7070. — À M. DAMILAVILLE.
18 novembre.

Je présume, mon cher ami, qu’on vous a donné de fausses alarmes. Il n’est point du tout vraisemblable qu’un conseiller d’État, occupé d’une décision du roi qui le regarde, ait attendu un autre conseiller d’État à la porte du cabinet du roi, pour parler contre vous. On ne songe dans ce moment qu’à soi-même, et tout au plus aux affaires majeures, dont on ne dit qu’un mot en passant. Si mon amitié est un peu craintive, ma raison est courageuse. Je ne me figurerai jamais qu’un maréchal de France, qui vient d’être nommé pour commander les armées, attende un ministre au sortir du conseil pour lui dire qu’un major d’un régiment n’est pas dévot : cela est trop absurde. Mais aussi il est très-possible qu’on vous ait desservi, et c’est ce qu’il faut parer.
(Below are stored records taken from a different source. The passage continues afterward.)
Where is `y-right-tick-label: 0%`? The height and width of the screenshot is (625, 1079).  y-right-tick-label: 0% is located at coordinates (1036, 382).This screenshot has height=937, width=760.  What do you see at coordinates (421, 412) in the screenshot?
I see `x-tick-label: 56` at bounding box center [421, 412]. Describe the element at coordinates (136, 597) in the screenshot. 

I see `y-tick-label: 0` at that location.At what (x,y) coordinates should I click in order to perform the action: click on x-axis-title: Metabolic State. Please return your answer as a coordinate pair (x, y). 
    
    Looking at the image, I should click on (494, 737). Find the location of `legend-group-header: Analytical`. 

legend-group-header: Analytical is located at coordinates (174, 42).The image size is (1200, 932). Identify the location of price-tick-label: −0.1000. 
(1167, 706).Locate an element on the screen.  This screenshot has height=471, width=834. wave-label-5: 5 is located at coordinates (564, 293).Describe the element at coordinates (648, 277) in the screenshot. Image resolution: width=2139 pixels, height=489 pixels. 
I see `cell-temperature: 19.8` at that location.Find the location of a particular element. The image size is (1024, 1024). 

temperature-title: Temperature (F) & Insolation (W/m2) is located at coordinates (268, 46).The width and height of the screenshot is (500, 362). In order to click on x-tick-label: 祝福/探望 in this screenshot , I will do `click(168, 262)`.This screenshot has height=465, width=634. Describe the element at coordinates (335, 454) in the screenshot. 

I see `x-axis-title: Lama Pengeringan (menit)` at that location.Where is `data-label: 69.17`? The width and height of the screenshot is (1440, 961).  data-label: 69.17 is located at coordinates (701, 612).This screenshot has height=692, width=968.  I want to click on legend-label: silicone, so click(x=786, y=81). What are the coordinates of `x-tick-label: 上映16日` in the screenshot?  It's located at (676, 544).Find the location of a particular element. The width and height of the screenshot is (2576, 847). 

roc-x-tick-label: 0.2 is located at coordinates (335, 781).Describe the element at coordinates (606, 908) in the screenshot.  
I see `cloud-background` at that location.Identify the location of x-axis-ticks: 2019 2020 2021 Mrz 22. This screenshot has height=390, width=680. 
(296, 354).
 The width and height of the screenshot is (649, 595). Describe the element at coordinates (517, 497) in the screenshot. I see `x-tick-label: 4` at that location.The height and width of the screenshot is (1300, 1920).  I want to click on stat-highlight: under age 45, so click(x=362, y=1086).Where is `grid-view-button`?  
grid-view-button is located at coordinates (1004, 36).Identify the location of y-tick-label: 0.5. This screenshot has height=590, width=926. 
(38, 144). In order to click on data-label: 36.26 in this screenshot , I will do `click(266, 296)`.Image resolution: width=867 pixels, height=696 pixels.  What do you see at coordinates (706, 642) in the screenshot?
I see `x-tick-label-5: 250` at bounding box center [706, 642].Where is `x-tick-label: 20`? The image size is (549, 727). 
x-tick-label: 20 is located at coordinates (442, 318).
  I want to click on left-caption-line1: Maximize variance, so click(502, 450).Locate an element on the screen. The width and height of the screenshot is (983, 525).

J’ai imaginé d’écrire à Mme de Sauvigny[1], qui est venue plusieurs fois à Ferney. Je ferai parler aussi par monsieur son fils. Je saurai de quoi il est question, sans vous compromettre.

On a imprimé en Hollande des lettres au Père Malebranche ; l’ouvrage est intitulé le Militaire philosophe[2] ; il est excellent : le Père Malebranche n’aurait jamais pu y répondre. Il fait une très-grande impression dans tous les pays où l’on aime à raisonner.

On m’assure de tous côtés que l’on doit assurer un état civil aux protestants, et légitimer leurs mariages ; il est étonnant que vous ne m’en disiez rien.

Bonsoir, mon très-cher ami ; je vous embrasse bien fort.

  1. Cette lettre manque.
  2. Voyez la note, tome XXVII, page 117.